La Plaza major y qu’il ne faut pas confondre avec le grand marché de Tlatelolco, décrit par Cortez dans ses lettres à l’empereur Charles-Quint, est ornée, depuis l’année 1803, de la statue équestre du roi Charles IV, exécutée aux frais du vice-roi marquis de Branciforte. Cette statue en bronze est d’une grande pureté de style, et de la plus belle exécution : elle a été dessinée, modelée, fondue et placée par le même artiste, Don Manuel Toisa, natif de Valence, en Espagne, et directeur de la classe de sculpture de l’académie des beaux-arts à Mexico. On ne sait ce qu’on doit le plus admirer, ou du talent de cet artiste, ou du courage et de la persévérance qu’il a déployés, dans un pays où tout restoit à créer, et dans lequel il lui a fallu vaincre les obstacles les plus multipliés. Ce bel ouvrage a réussi dès la première fonte. La statue pèse près de vingt-trois mille kilogrammes ; sa hauteur excède de deux décimètres celle de la statue équestre de Louis XIV, qui étoit à la place Vendôme, à Paris. On a eu le bon goût de ne pas dorer le cheval ; on s’est contenté de l’enduire d’un vernis de couleur olivâtre, qui tire sur le brun. Comme les édifices qui entourent la place sont en général peu élevés, on voit la statue projetée contre le ciel ; circonstance qui, sur le dos des Cordillères, où l’atmosphère est d’un bleu très-foncé, produit l’effet le plus pittoresque. J’ai assisté au transport de cette masse énorme, depuis l’endroit de sa fonte jusqu’à la Plaza major. Elle a traversé une distance d’environ seize cents mètres, en cinq jours. Les moyens mécaniques que M. Toisa a employés pour l’élever sur le piédestal d’un beau marbre mexicain, sont très-ingénieux, et mériteroient une description détaillée.

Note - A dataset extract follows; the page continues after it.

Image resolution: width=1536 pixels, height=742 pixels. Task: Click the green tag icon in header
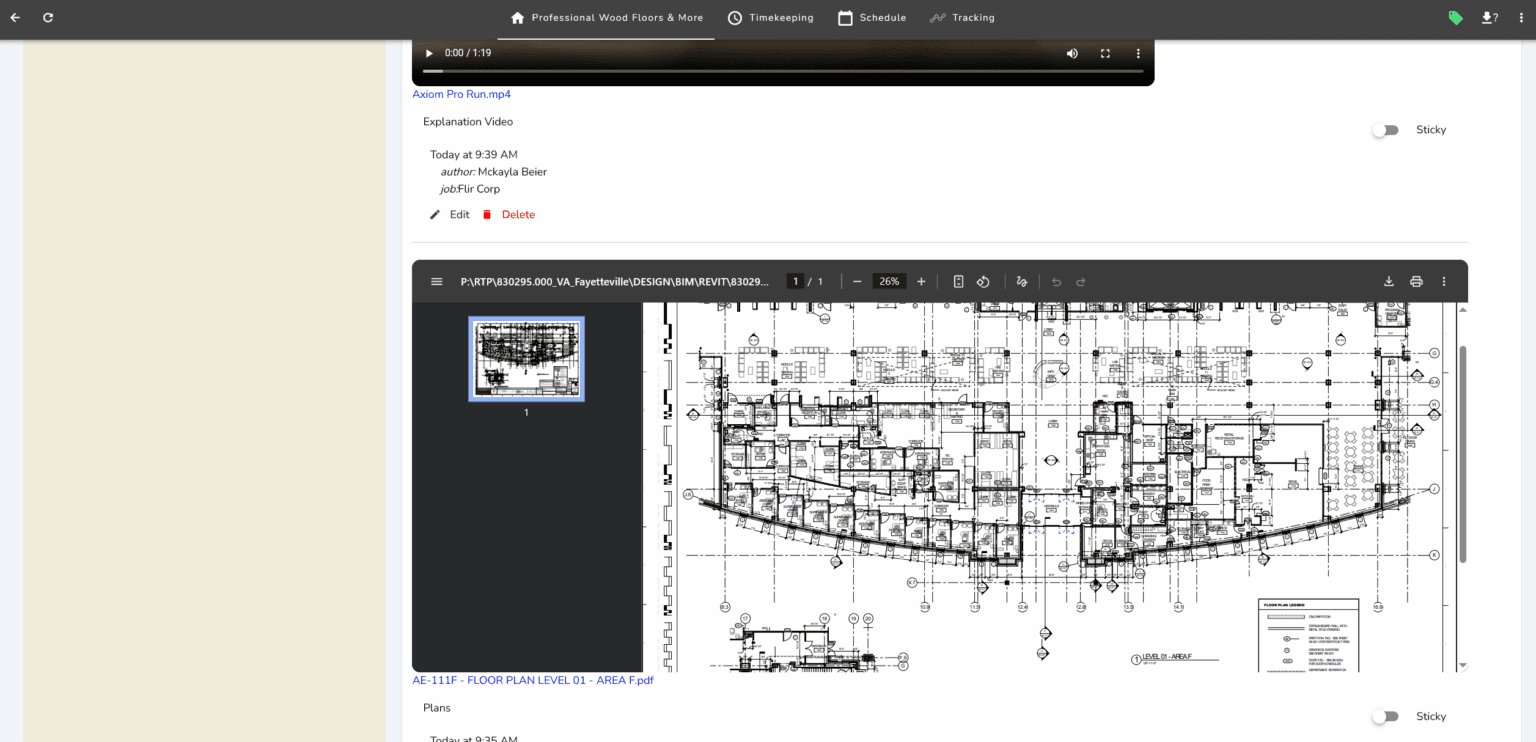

La grande place de Mexico est aujourd’hui d’une forme irrégulière, depuis que, contre le plan de Cortez, on y a construit le carré qui renferme les boutiques du Parian. Pour éviter l’apparence de cette irrégularité, on a jugé nécessaire de placer la statue équestre, que les Indiens ne connoissent que sous le nom du grand cheval, dans une enceinte particulière. Cette enceinte est pavée en carreaux de porphyre, et élevée de plus de quinze décimètres au-dessus du niveau des rues adjacentes. L’ovale, dont le grand axe est de cent mètres, est entouré de quatre fontaines, et fermé, au grand déplaisir des indigènes, par quatre portes, dont les grilles sont ornées en bronze.

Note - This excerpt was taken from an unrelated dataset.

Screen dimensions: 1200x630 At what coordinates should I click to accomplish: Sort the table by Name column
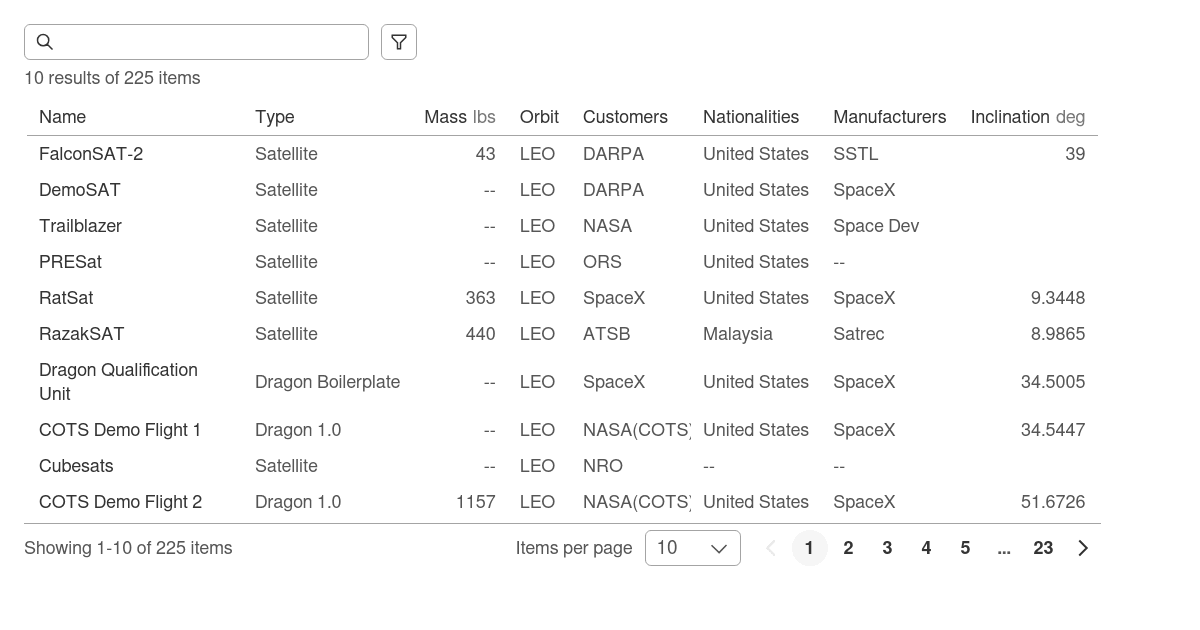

La gravure que je publie est la copie fidèle d’un dessin fait, dans des dimensions plus grandes, par M. Ximeno, artiste d’un talent distingué, et directeur de la classe de peinture à l’académie de Mexico. Ce dessin offre, dans les figures placées hors de l’enceinte, le costume des Guachinangos, ou du bas peuple mexicain[1].

  1. Voyez mon Essai politique sur le royaume de la Nouvelle-Espagne, Vol. II, p. 12 et 136 de l’éd. in-8o.